Thursday, April 3, 2014

posted under by Unit for Criticism

[On March 31, the Unit for Criticism and Interpretive Theory held an Author’s Roundtable hosting Vivek Chibber (NYU) to discuss his new book, Postcolonial Theory and the Specter of Capital (Verso, 2013), with responses by Hina Nazar  (English), Anustup Basu (English/Media & Cinema Studies) and Utathya Chattopadhyaya (History). The responses from Basu and Chattopadhyaya were published in this blog; the response from Hina Nazar is below.]

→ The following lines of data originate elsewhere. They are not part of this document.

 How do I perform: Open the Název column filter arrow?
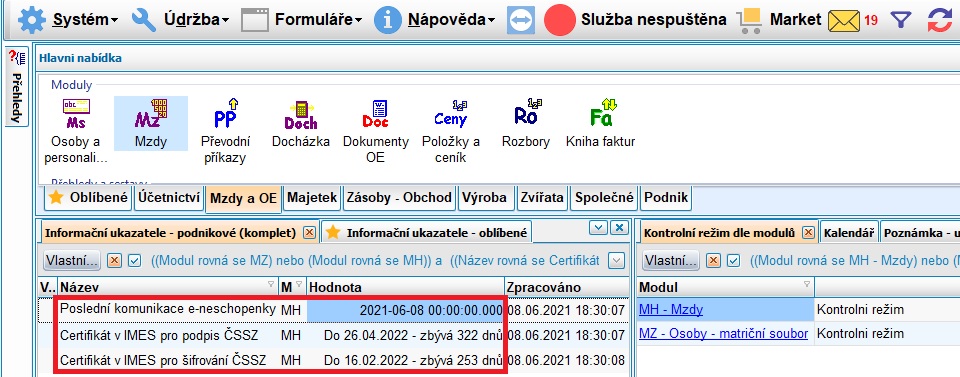pos(271,285)
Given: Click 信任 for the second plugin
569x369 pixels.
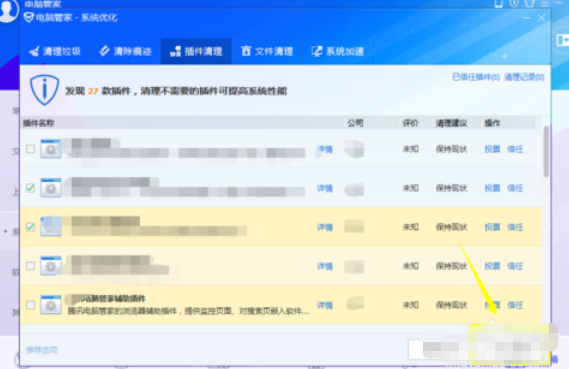Looking at the screenshot, I should pyautogui.click(x=515, y=188).
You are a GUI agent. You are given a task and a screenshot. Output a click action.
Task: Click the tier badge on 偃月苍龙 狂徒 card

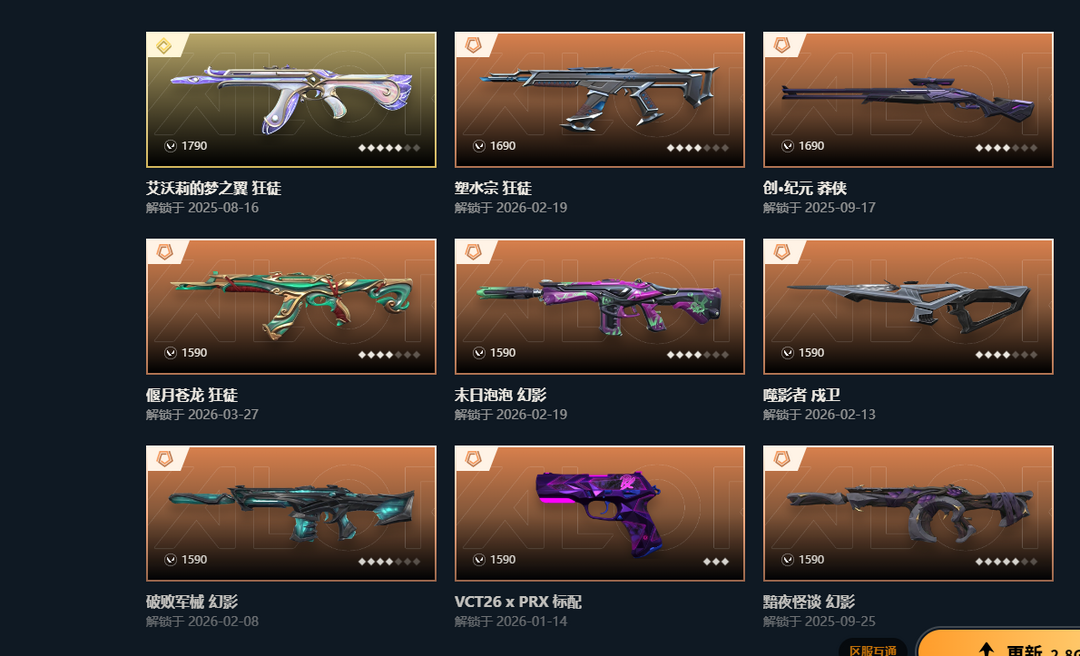pos(164,252)

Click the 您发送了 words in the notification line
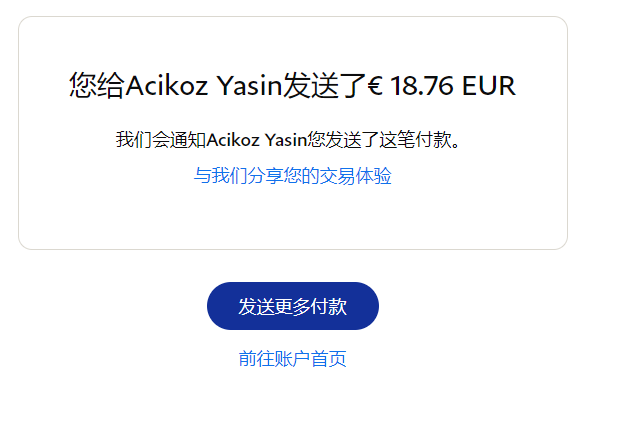tap(343, 140)
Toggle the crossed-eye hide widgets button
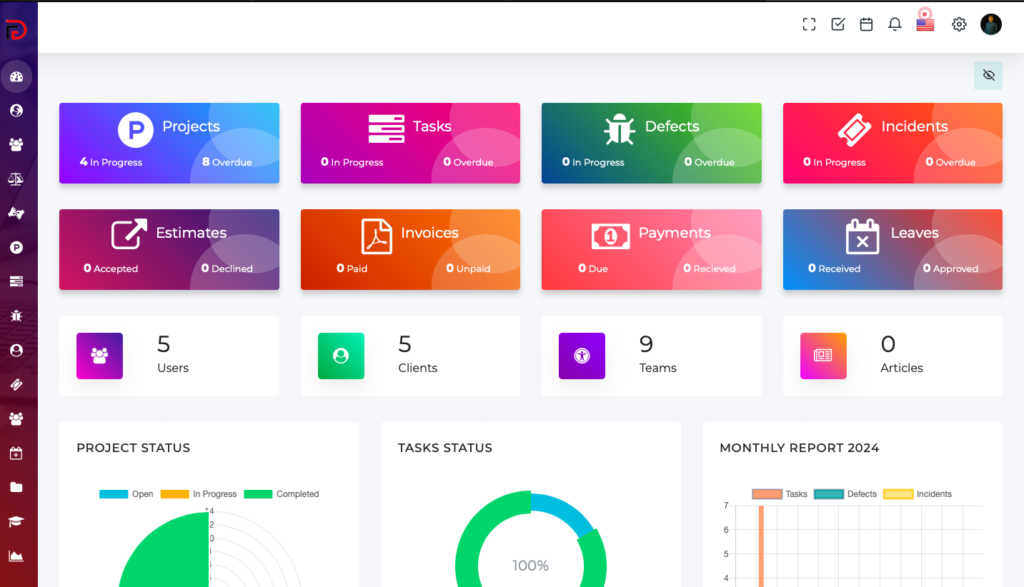The height and width of the screenshot is (587, 1024). [x=988, y=75]
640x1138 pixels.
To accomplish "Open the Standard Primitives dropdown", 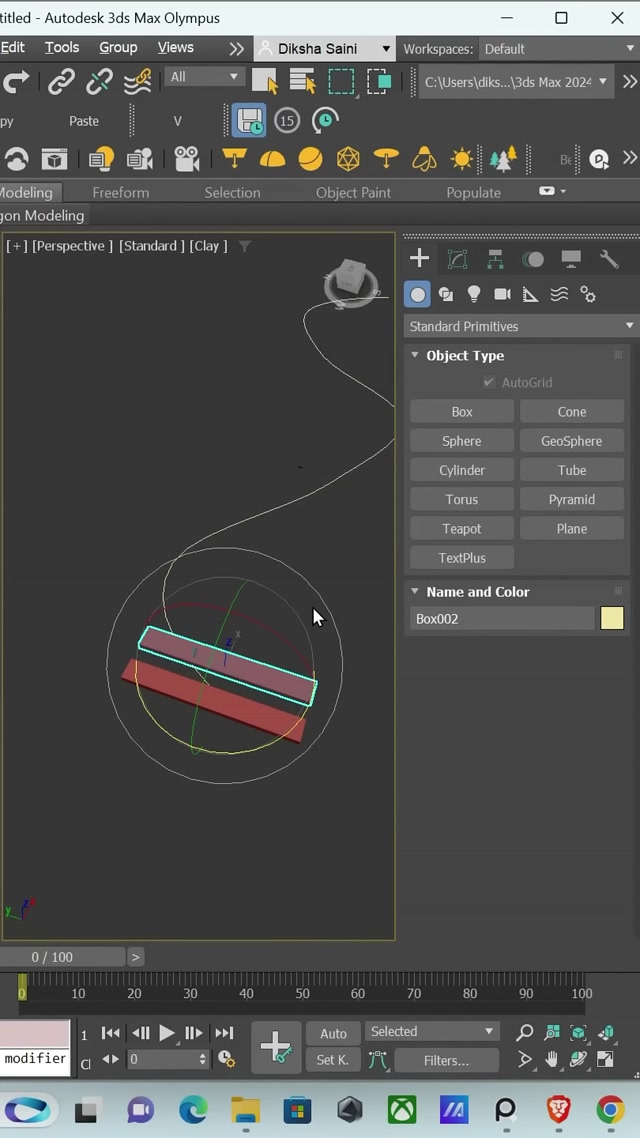I will pyautogui.click(x=520, y=326).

“Vivek Chibber’s Two Universalisms”


Written by Hina Nazar (English)


I should begin by saying that I am not a scholar of South Asian history. Nor am I a specialist in postcolonial theory. So my comments on Vivek Chibber’s book will be somewhat oblique. I will focus less on the specifics of Chibber’s reading of South Asian history than on the larger theoretical concerns animating his project—above all, the question of whether progressive or leftist forms of critique are compatible with what Chibber describes as the culturalist turn in the humanities and social theory (a turn exemplified by the Subaltern Studies Group). Chibber, of course, is not the first scholar to question the broadly anti-Enlightenment direction of recent theory, and as such, Postcolonial Theory and the Specter of Capital belongs to a larger critical conversation about the legacies of Enlightenment modernity—a conversation that includes, for example, the debates in the 1980s and 1990s between liberals and communitarians, and between poststructuralists and critical social theorists of the Habermasian school. I will refer in passing to these debates, both by way of gaining a purchase on the distinctiveness of Chibber’s project and in order to raise some questions about it.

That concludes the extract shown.